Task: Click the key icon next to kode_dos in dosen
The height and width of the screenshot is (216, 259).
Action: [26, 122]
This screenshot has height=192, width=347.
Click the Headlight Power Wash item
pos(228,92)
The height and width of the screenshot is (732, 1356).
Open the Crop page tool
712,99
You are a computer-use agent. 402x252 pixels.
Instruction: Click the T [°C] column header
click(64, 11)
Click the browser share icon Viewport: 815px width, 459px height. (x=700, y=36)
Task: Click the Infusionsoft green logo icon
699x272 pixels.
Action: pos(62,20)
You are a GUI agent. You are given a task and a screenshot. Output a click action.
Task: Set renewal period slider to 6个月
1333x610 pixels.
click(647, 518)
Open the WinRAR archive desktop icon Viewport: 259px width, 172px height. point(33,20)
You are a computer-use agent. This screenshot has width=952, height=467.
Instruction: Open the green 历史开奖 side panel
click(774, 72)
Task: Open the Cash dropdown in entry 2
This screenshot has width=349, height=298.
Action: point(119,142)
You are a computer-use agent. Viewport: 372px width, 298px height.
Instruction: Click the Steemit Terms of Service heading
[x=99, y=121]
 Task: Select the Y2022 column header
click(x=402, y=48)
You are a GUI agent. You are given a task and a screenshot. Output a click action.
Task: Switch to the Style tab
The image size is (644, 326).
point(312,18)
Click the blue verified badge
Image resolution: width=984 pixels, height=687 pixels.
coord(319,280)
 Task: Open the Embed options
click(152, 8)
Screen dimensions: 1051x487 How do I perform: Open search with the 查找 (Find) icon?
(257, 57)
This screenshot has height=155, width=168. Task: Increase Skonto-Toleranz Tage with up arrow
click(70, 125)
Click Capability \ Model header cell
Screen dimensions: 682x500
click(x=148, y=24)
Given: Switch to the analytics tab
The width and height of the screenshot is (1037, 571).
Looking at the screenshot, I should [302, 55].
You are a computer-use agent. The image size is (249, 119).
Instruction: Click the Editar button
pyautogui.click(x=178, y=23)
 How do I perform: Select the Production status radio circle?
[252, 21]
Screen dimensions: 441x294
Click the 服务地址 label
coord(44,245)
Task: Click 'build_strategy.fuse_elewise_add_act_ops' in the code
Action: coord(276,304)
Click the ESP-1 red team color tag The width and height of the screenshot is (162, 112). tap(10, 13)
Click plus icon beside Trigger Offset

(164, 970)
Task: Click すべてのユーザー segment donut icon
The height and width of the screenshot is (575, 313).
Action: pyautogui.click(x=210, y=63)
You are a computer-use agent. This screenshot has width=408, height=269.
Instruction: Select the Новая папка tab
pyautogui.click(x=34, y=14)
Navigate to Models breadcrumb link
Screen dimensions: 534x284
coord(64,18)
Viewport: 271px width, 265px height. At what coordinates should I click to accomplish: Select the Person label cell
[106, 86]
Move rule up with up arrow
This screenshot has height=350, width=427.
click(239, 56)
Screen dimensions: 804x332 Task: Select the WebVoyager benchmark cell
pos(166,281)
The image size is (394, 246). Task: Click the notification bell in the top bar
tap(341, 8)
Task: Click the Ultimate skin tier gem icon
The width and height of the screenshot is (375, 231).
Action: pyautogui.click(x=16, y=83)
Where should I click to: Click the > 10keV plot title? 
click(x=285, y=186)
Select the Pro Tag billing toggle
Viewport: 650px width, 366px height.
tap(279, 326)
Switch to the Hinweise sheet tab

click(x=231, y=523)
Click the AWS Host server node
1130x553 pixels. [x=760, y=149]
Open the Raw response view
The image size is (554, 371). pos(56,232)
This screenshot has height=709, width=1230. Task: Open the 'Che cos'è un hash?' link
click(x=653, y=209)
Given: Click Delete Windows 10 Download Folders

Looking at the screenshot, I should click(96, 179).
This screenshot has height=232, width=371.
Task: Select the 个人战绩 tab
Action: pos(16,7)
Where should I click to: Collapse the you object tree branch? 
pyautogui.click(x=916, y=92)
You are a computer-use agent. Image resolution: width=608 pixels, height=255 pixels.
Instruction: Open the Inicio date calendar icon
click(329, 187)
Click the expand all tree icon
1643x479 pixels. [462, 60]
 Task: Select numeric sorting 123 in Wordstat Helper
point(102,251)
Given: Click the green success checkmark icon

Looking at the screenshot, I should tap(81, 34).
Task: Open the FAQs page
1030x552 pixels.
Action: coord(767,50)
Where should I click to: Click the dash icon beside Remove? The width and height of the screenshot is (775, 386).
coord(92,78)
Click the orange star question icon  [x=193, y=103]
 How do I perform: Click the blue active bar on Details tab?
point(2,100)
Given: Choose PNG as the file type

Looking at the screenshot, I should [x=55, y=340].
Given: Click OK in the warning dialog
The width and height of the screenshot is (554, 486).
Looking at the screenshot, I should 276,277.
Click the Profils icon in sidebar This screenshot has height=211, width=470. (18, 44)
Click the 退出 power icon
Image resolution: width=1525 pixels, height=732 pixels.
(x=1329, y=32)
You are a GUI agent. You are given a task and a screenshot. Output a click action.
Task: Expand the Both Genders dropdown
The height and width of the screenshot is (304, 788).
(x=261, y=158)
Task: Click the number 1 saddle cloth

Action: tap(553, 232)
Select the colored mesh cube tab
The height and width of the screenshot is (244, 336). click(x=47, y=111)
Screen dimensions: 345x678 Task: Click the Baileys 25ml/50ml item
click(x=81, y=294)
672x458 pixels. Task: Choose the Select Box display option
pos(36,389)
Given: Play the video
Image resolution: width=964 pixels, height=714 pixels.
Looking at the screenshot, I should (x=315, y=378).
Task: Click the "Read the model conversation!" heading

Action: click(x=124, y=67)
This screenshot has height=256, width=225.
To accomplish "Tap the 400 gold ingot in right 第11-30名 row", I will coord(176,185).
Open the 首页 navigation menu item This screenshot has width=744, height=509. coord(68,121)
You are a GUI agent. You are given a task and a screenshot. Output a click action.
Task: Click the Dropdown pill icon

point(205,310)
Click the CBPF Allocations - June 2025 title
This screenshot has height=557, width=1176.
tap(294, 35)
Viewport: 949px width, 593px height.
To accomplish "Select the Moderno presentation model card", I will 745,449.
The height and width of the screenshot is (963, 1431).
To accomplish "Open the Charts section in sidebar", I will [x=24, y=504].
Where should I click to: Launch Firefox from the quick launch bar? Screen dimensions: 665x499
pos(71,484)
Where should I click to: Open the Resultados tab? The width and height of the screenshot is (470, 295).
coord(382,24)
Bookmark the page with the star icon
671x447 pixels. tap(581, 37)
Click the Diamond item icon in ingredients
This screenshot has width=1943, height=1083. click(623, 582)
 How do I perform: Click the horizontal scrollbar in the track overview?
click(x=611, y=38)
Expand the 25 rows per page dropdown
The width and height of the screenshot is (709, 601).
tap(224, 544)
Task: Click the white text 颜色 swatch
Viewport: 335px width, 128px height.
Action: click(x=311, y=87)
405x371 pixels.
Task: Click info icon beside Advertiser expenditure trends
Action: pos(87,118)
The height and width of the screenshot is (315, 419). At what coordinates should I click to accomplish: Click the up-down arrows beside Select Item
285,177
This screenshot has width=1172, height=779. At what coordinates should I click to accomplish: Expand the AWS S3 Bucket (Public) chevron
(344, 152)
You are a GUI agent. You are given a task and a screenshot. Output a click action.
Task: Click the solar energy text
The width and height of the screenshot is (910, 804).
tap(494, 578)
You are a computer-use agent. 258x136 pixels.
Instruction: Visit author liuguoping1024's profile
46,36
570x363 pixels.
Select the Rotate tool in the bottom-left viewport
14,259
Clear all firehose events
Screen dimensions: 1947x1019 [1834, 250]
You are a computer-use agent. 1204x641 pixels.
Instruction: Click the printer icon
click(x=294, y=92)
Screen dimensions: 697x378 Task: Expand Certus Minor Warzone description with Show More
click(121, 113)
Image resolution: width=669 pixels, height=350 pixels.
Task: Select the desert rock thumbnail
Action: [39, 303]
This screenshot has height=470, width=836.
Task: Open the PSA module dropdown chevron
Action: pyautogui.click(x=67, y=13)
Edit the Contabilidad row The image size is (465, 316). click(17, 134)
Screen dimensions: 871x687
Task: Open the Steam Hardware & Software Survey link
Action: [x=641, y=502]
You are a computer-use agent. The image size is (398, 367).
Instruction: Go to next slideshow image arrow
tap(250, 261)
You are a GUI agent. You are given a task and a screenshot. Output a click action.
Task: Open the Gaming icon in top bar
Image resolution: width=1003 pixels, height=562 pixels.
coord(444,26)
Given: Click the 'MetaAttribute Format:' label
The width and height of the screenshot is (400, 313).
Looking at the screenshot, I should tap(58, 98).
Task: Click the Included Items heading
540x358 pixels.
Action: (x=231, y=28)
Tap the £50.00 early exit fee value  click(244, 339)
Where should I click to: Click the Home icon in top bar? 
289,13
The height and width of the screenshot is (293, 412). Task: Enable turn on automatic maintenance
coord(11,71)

= Problem =
From the entries above, extract only the lines running from the one containing "Image resolution: width=984" through the one containing "Task: Click すべてのユーザー segment donut icon", inclusive.

= Result of the task =
Image resolution: width=984 pixels, height=687 pixels.
coord(319,280)
 Task: Open the Embed options
click(152, 8)
Screen dimensions: 1051x487 How do I perform: Open search with the 查找 (Find) icon?
(257, 57)
This screenshot has height=155, width=168. Task: Increase Skonto-Toleranz Tage with up arrow
click(70, 125)
Click Capability \ Model header cell
Screen dimensions: 682x500
click(x=148, y=24)
Given: Switch to the analytics tab
The width and height of the screenshot is (1037, 571).
Looking at the screenshot, I should [302, 55].
You are a computer-use agent. The image size is (249, 119).
Instruction: Click the Editar button
pyautogui.click(x=178, y=23)
 How do I perform: Select the Production status radio circle?
[252, 21]
Screen dimensions: 441x294
Click the 服务地址 label
coord(44,245)
Task: Click 'build_strategy.fuse_elewise_add_act_ops' in the code
Action: coord(276,304)
Click the ESP-1 red team color tag The width and height of the screenshot is (162, 112). tap(10, 13)
Click plus icon beside Trigger Offset

(164, 970)
Task: Click すべてのユーザー segment donut icon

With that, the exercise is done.